Did I mention FIFA? All but one of the 14 people recently indicted by the U.S. in that scandal are from Latin America and the Caribbean. They include Jack Warner, a member of parliament in Trinidad and Tobago who allegedly plundered $750,000 that FIFA was donating to – take a deep breath here – Haitian earthquake victims.

The news is even worse in South America, and not just because of Brazil’s catastrophe. Take your pick, from deepening probes into drug-trafficking corruption at the highest levels of Venezuela’s ruling socialist revolution, to a slew of scandals in quasi-developed Chile that are rocking the government – and family – of President Michelle Bachelet.

CORRUPTION AND CONDOS

So why should you care about this – and you certainly should – in South Florida? It’s the economy, stupid.

Global Financial Integrity, a Washington watchdog, reported last December that illicit financial outflows from Latin America equal more than 3 percent of the region’s GDP.

Translation: Corruption bleeds the region of economic growth. And now that Latin America’s decade-long, commodities-fueled boom is over, its centuries-long addiction to graft is making it harder to soften the downturn. According to the Institute for International Finance in Washington, Latin America saw just 0.4 percent growth last year and probably a miniscule 0.2 percent growth this year.

I've never seen the smallpox of corruption scar the continent as broadly and grotesquely as it is at this moment.

That’s bad news for us, because the world from Tijuana to Tierra del Fuego is by far South Florida’s largest trade partner outside the U.S.

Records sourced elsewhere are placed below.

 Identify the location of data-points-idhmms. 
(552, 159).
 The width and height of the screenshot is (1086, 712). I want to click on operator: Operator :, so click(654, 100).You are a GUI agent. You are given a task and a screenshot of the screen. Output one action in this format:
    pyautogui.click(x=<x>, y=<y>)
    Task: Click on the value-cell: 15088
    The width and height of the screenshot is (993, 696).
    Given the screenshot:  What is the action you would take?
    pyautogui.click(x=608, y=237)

Latin America and the Caribbean accounted for more than two-thirds of the more than $120 billion in commerce that passed in and out of the Miami Customs District in 2013. Brazil alone represented about $17 billion. Those totals dropped considerably last year, and probably will again in 2015.

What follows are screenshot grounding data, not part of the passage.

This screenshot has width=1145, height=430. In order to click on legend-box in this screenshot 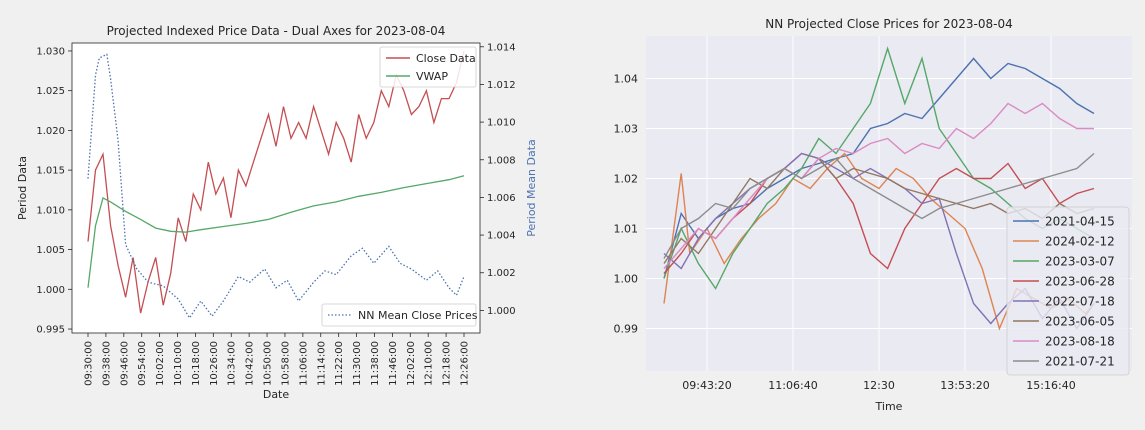, I will do `click(1068, 291)`.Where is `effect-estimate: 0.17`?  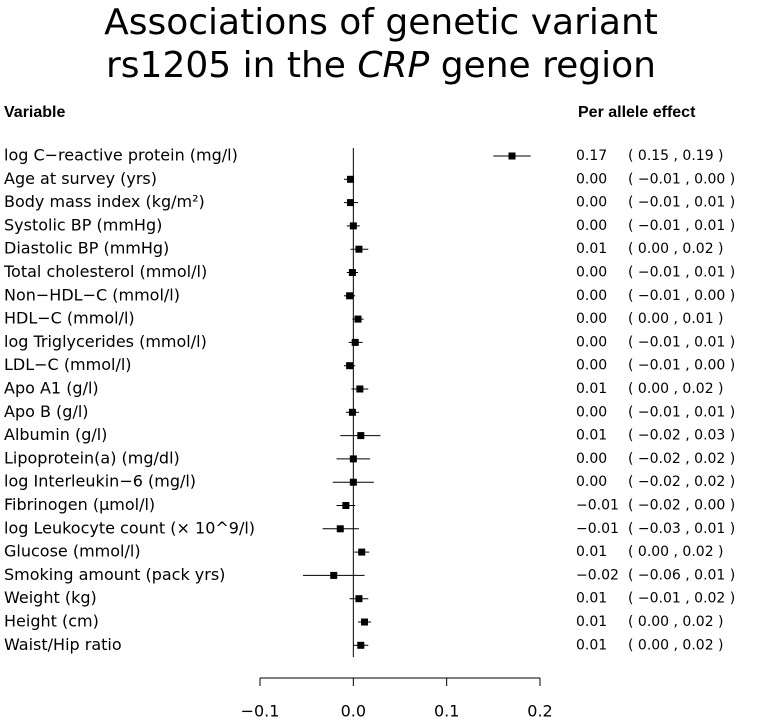
effect-estimate: 0.17 is located at coordinates (592, 156).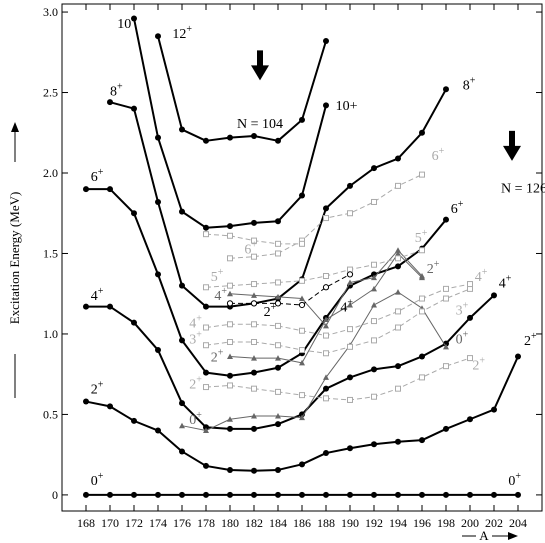  What do you see at coordinates (134, 523) in the screenshot?
I see `x-tick-label: 172` at bounding box center [134, 523].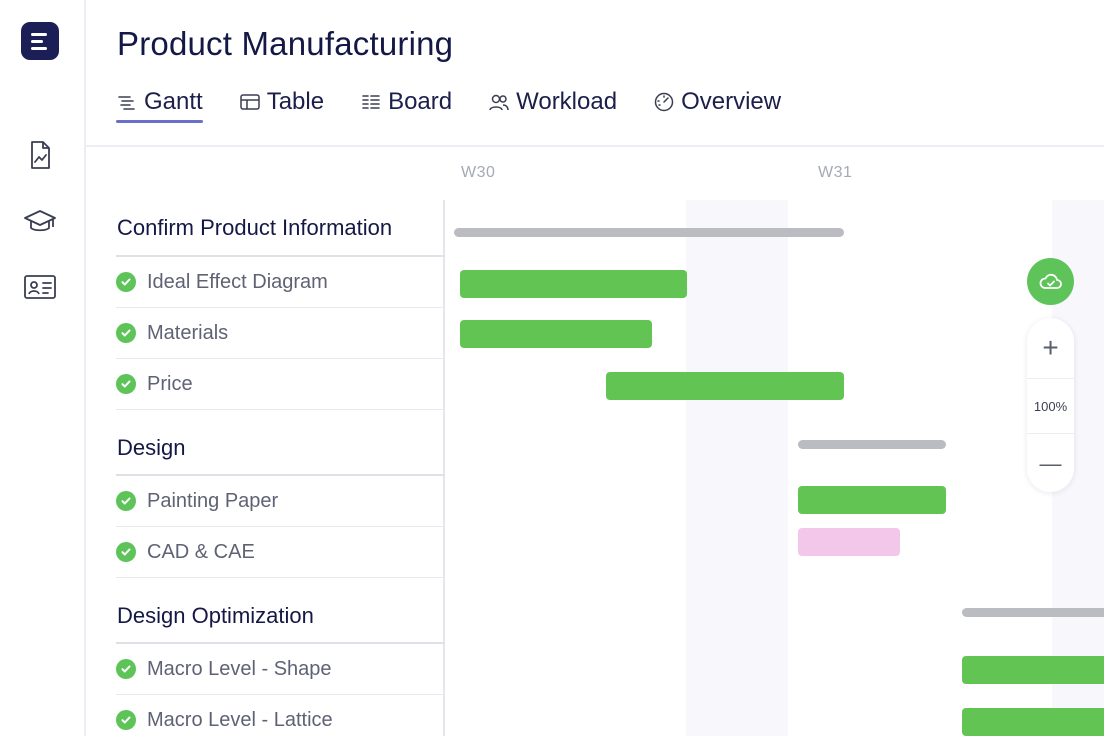  I want to click on graduation-cap-icon, so click(40, 222).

The cute observation we make here is that Latin America’s corruption costs are our gain: For the past 12 months Brazilians, no doubt wanting to escape their current Amazon-sized mess, have again topped the list of foreignersmaking website searches for real estate deals in Miami.

But frankly, instead of pushing up my county's condo prices, I’d rather see Brazilians investing in the country that’s my county’s biggest foreign trading partner.

The one potential silver lining in the Summer of Corruption is that it may lead to an Anti-Corruption Spring in Latin America. But that requires the kind of genuine institutional reform Latin America is worst at.

Meanwhile, like ChapoGuzmán ​– who's now tweeting threats at Trump because of his slurs against Mexican immigrants – corruption will keep busting loose.